HES-SO Valais-Wallis – École de design et haute école d’art
Une chercheure aux multiples casquettes
Artiste, sociologue et spécialiste d’histoire médicale, Jelena Martinovic occupe le poste de responsable de l’Institut de recherche en Arts Visuels (IRAV) de la HES-SO Valais-Wallis – École de design et haute école d’art – EDHEA. Cela lui permet de conjuguer ses disciplines avec sa passion pour la recherche.
Le parcours de Jelena Martinovic est de ceux qui s’éloignent de la norme. Née en 1981 de parents croates, elle grandit dans le canton d’Uri à cheval entre deux univers : celui d’un canton alpin – où elle poursuivra ses études jusqu’à la maturité – et celui lié à son pays d’origine. Son bac en poche, la jeune femme, fascinée par la langue française, part à la découverte de l’Afrique francophone. De retour en Suisse, elle entame des études de sciences sociales à l’Université de Lausanne. Comme elle souhaite développer son expression artistique, elle mène en parallèle des études à l’École Supérieure des Beaux-Arts de Genève, future Haute école d’art et de design – Genève (HEAD – Genève) – HES-SO.
Ce double master obtenu en 2008 ne va pas étancher sa soif de connaissances. Jelena Martinovic conduit des projets artistiques tout en se lançant dans une thèse à l’Institut des Humanités en médecine de l’Université de Lausanne et du CHUV. Dans ce cadre, elle s’intéresse aux liens entre psychiatrie et expériences de mort imminente. Après son doctorat, elle s’implique dans différents projets de recherche qui la mèneront notamment au Brésil, aux États-Unis et en Grande-Bretagne. Comment tisse-t-elle un lien entre ses différentes disciplines ? « Je jongle avec mes casquettes en fonction des contextes, la méthodologie de chaque discipline étant toujours présente. Mon parcours d’artiste me fait prêter une attention particulière à la présentation des résultats et aux ressentis du public. »

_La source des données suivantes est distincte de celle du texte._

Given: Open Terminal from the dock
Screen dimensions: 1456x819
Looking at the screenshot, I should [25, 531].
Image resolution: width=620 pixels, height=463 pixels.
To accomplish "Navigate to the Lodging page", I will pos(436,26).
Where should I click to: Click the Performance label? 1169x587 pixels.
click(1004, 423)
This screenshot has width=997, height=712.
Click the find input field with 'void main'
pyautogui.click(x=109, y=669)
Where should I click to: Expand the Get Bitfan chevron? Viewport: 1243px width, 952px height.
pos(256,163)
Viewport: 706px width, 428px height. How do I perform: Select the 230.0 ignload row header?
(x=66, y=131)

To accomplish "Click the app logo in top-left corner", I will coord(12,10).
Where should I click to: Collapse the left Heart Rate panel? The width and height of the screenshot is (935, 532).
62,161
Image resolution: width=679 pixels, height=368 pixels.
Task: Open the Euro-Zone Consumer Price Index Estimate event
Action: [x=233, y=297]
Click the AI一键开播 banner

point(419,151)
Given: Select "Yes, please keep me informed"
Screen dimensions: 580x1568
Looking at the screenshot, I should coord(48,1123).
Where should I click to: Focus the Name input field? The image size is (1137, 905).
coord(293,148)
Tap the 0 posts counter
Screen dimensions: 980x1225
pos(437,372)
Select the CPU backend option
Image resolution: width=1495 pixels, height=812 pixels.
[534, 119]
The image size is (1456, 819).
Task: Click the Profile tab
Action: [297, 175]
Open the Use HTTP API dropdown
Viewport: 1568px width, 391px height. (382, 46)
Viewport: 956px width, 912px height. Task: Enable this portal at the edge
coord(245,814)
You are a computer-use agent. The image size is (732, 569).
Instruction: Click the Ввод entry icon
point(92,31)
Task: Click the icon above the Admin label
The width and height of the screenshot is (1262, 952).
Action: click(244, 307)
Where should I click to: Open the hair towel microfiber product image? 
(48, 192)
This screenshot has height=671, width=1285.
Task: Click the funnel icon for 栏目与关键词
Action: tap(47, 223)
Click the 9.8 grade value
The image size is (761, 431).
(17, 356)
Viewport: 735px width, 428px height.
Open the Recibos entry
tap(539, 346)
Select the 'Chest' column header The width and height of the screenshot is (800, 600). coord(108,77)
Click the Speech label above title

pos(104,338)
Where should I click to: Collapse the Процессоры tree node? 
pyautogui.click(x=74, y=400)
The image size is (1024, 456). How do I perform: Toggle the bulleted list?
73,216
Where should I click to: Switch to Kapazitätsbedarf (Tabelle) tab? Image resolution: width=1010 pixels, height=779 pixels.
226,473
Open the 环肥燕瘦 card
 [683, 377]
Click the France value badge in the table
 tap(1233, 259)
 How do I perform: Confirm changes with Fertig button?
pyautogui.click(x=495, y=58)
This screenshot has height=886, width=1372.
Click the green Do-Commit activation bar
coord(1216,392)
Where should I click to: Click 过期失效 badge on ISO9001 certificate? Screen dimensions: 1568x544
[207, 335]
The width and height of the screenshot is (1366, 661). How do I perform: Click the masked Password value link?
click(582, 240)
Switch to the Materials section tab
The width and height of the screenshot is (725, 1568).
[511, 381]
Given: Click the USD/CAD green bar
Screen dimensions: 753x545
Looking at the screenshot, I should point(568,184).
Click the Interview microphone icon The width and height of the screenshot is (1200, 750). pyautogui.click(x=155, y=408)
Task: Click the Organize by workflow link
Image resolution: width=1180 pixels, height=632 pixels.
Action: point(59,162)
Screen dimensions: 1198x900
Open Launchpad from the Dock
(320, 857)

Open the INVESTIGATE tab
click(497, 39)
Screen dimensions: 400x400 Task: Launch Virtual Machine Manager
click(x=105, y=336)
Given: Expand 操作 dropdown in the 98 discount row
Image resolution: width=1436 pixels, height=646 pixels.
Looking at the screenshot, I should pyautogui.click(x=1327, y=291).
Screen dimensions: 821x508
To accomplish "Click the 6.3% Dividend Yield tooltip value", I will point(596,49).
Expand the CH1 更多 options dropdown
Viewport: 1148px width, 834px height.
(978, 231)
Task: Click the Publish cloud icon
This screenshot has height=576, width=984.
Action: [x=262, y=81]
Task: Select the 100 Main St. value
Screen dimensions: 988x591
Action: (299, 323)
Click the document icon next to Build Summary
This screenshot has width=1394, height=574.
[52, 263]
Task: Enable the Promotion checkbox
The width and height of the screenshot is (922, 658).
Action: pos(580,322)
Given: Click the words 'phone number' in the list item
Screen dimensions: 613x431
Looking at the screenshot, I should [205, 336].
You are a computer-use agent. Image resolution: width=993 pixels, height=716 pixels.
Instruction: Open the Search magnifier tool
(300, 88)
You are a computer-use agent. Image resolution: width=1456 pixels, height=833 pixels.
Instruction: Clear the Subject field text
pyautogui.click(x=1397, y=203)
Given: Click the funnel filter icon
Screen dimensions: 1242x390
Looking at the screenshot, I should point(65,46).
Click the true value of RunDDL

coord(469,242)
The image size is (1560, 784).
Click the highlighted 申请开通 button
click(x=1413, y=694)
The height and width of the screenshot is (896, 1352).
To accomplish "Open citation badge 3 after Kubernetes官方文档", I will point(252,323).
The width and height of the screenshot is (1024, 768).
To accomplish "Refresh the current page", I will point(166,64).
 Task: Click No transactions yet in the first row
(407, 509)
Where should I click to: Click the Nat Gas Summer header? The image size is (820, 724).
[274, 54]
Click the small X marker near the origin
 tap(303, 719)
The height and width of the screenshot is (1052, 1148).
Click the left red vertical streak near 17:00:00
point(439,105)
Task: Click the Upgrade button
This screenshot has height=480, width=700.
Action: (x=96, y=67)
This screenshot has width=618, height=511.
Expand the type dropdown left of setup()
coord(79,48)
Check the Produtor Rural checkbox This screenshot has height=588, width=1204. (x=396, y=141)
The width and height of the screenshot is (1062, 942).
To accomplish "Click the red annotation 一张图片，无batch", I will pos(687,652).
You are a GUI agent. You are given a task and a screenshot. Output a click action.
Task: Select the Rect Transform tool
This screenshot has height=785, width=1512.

En 2021, elle prend la responsabilité de l’IRAV à Sierre. Elle confie y avoir trouvé un écosystème multidisciplinaire qui lui permet d’explorer de nouvelles voies comme le son ou l’architecture. Avec une équipe formée d’un architecte, de deux artistes cinéastes et d’une photographe, elle mène depuis quelques mois le projet Medical Borders. Visibility and Shadow Knowledge. « Nous nous plongeons dans les archives des inspections sanitaires du gouvernement fédéral suisse à Brigue. Ces dernières ont eu lieu entre 1940 et 1990 dans un bâtiment aujourd’hui désaffecté. Elles visaient officiellement à limiter la propagation de la tuberculose. Ces documents comprennent des fiches de patient·es, des radiographies, des formulaires… » La chercheure raconte que chaque membre de l’équipe se plonge dans ces archives – très fragmentées car en partie détruites – avec le point de vue propre à sa discipline. « Notre objectif est de prospecter des modèles de préservation des voix et des parcours de vie de ces migrant·es qui faisaient partie d’un flux qu’on voulait contrôler. Il s’agit d’un sujet historique très sensible. » Dans le cadre du projet, une exposition grand public est prévue pour 2024.